植物の雌(め)しべが受精に失敗しても、もう一度受精を試みるバックアップシステムのあることが、名古屋大学大学院の笠原竜四郎研究員らの研究で分かった。
被子植物では、雌しべの先に花粉が付くと、花粉から「花粉管」が伸びて、子房の中にある「胚珠(はいしゅ)」と呼ばれる種子の基になる部分に到達する。その花粉管の先端から精細胞が放出されて胚珠内の卵細胞と受精する。このとき、胚珠内にある2個の「助細胞」が花粉管を誘引し、花粉管が到達すると1個が壊れて“受精の場”を作ることが知られていたが、なぜ助細胞が2個あるのかは理由が分からなかった。

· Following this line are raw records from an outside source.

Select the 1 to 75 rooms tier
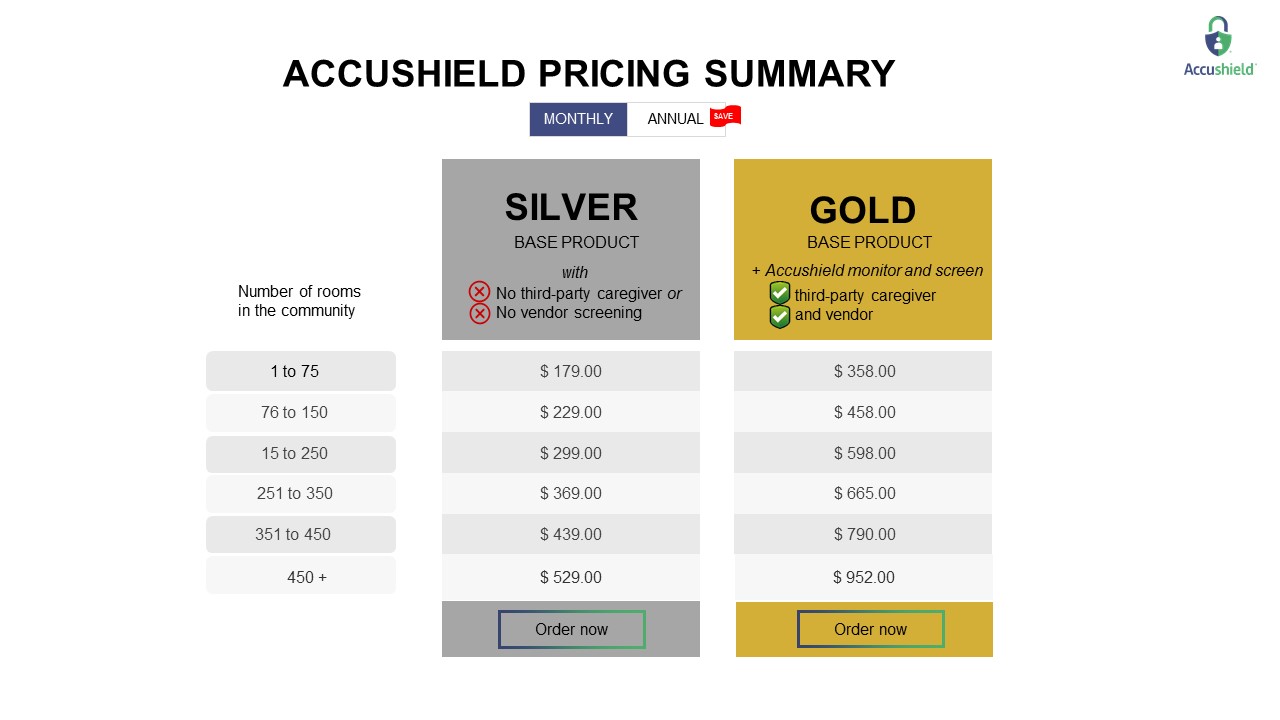The image size is (1280, 720). tap(300, 371)
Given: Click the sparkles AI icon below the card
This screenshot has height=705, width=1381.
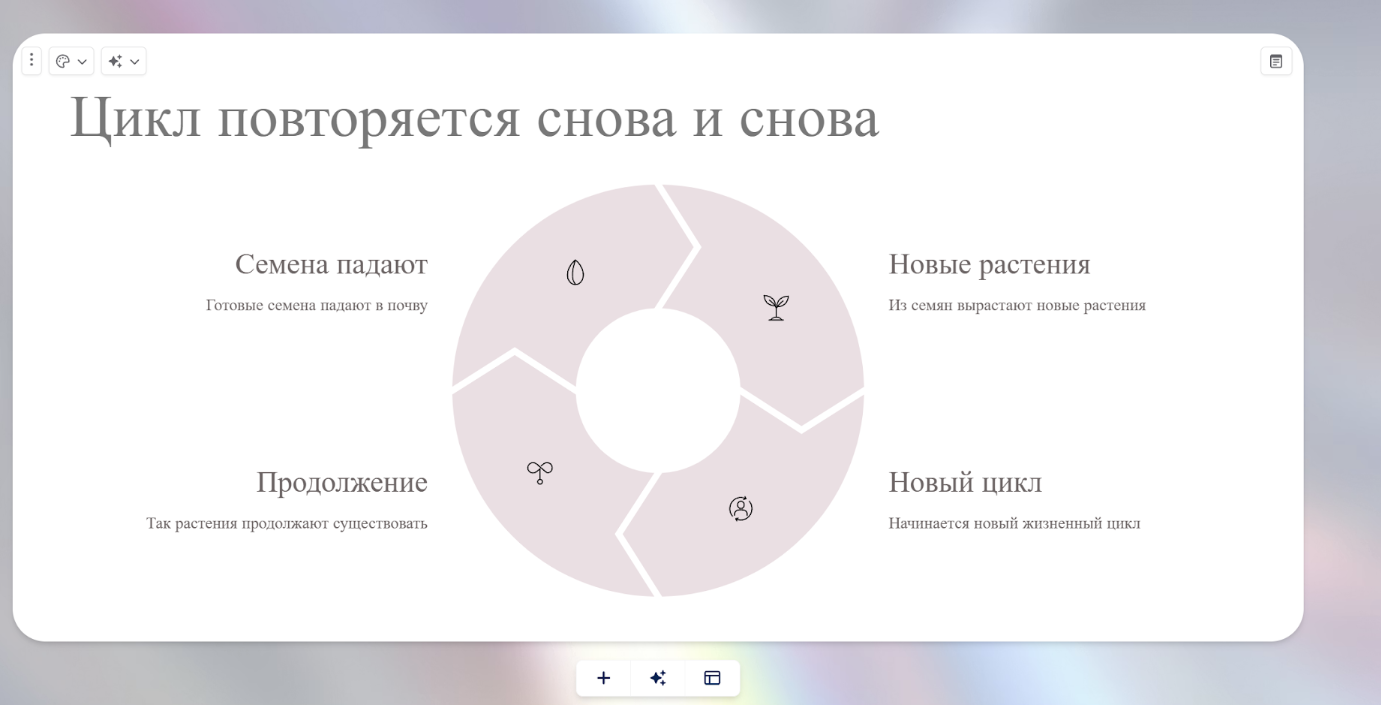Looking at the screenshot, I should (658, 678).
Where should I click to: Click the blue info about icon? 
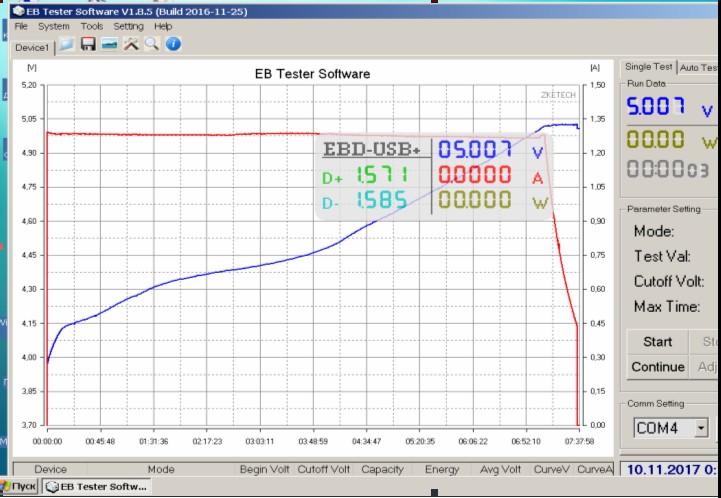173,44
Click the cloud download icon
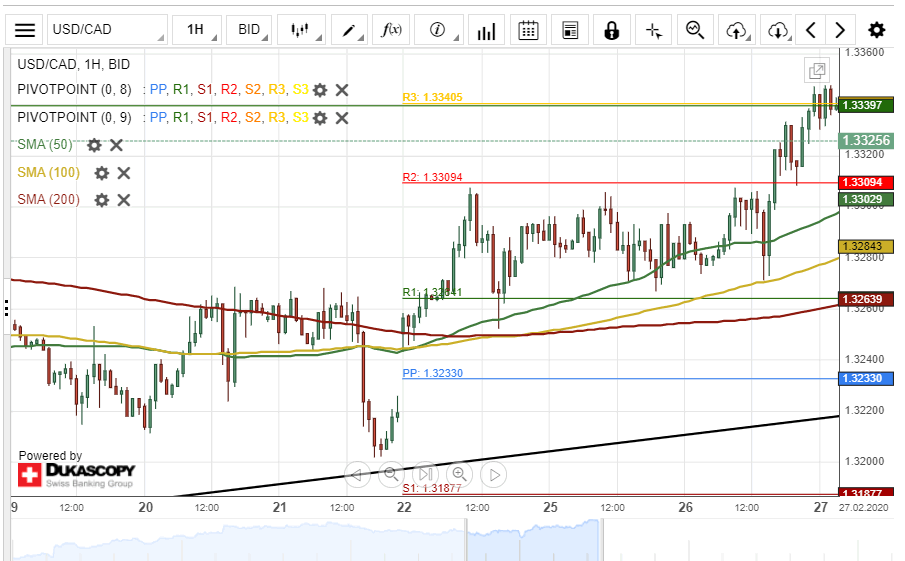The width and height of the screenshot is (905, 561). click(779, 30)
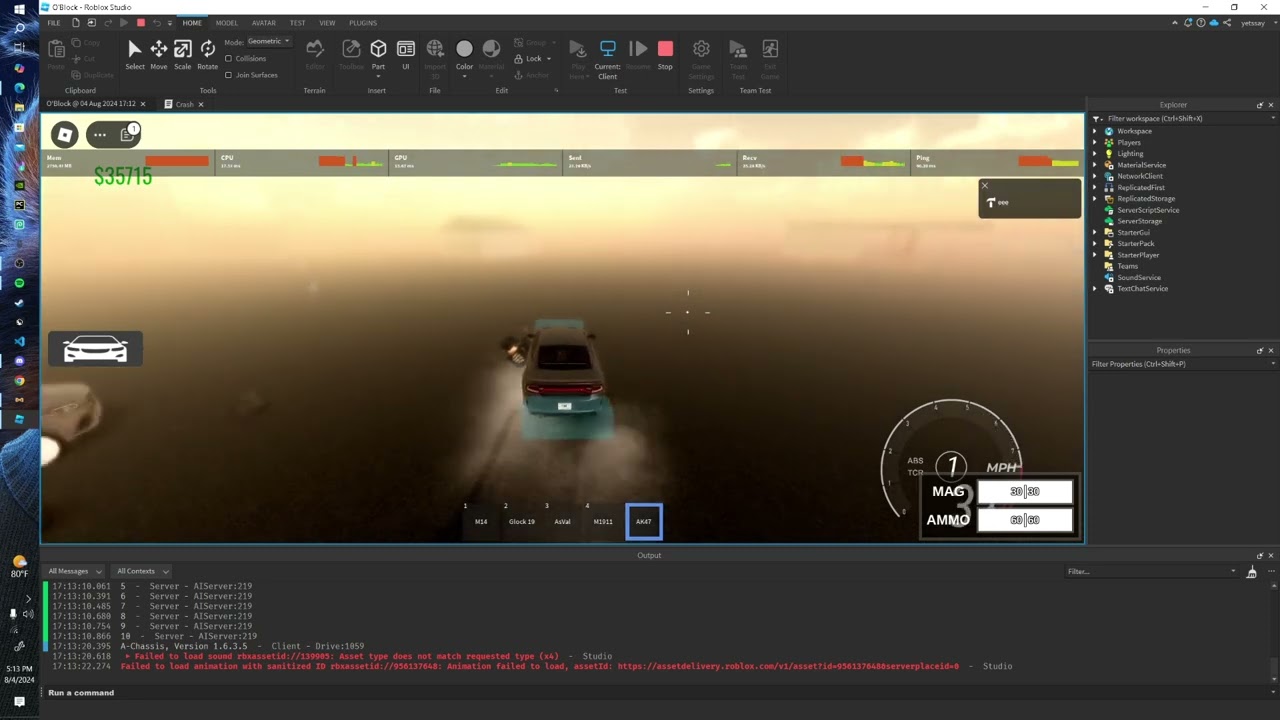This screenshot has width=1280, height=720.
Task: Enable the Collisions checkbox
Action: (229, 59)
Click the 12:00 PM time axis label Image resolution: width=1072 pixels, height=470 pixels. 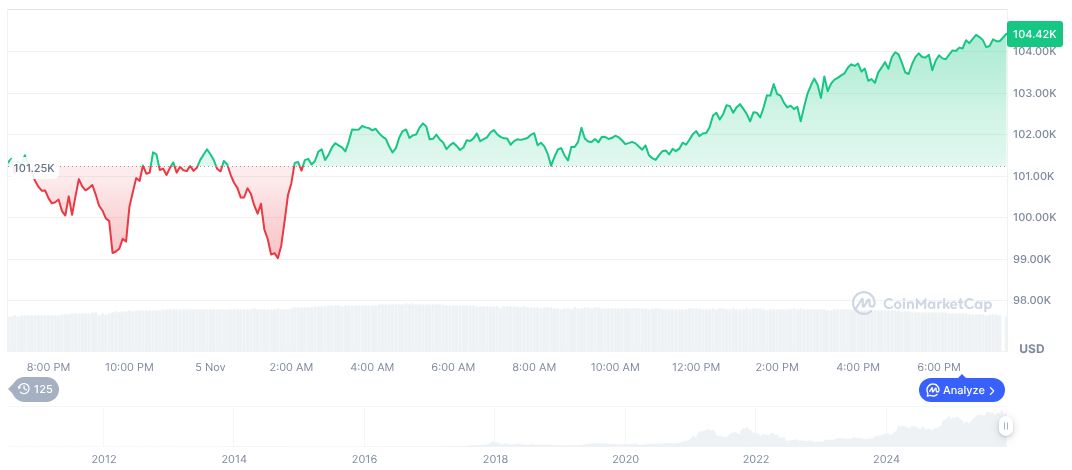click(x=696, y=367)
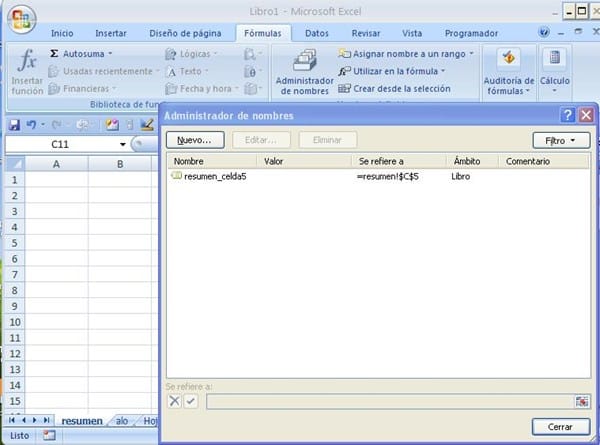Expand the Filtro dropdown
The width and height of the screenshot is (600, 445).
tap(560, 140)
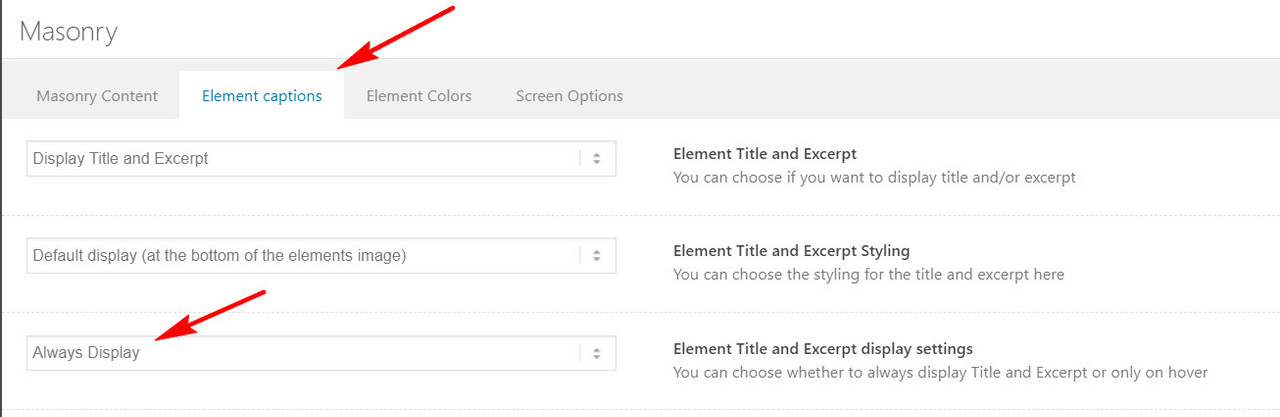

笠原研究員らはアブラナ科シロイヌナズナを用いて受精に異常のある突然変異体を調べていて、通常の50%ほどしか種子ができないはずなのに、70%近い稔性のあることに気が付いた。詳しく観察したところ、最初の花粉管が伸びて受精に失敗すると、2つ目の助細胞が壊れずに残っていて、もう1本の花粉管を誘引して伸ばし、2回目の受精を試みることが分かった。花粉管が1本だけ到達してできた種子は全体の50%、2本目でできた種子は18%となり、合計した種子の形成率は68%と、観察された稔性とほぼ一致した。
こうした受精のバックアップ機能を、笠原研究員らは「受精回復システム(Fertilization Recovery Syatem)」と名付け、米科学誌「カレント・バイオロジー(Current Biology)」(17日、オンライン版)に発表した。受精のやり直しのチャンスは1回だけだが、他にもオオムギやエンドウなど、多くの植物が2個の助細胞を持っている。今後、「受精回復システム」の分子メカニズムが解明されれば、植物の交配をコントロールし、厳しい環境条件下でも、少しでも多くの種子を実らせることができるようになるかも知れないという。
今回の研究成果は、科学技術振興機構戦略的創造研究推進事業・ERATO型研究「東山ライブホロニクス・プロジェクト」(研究総括、東山哲也・名古屋大学大学院 教授)によって得られた。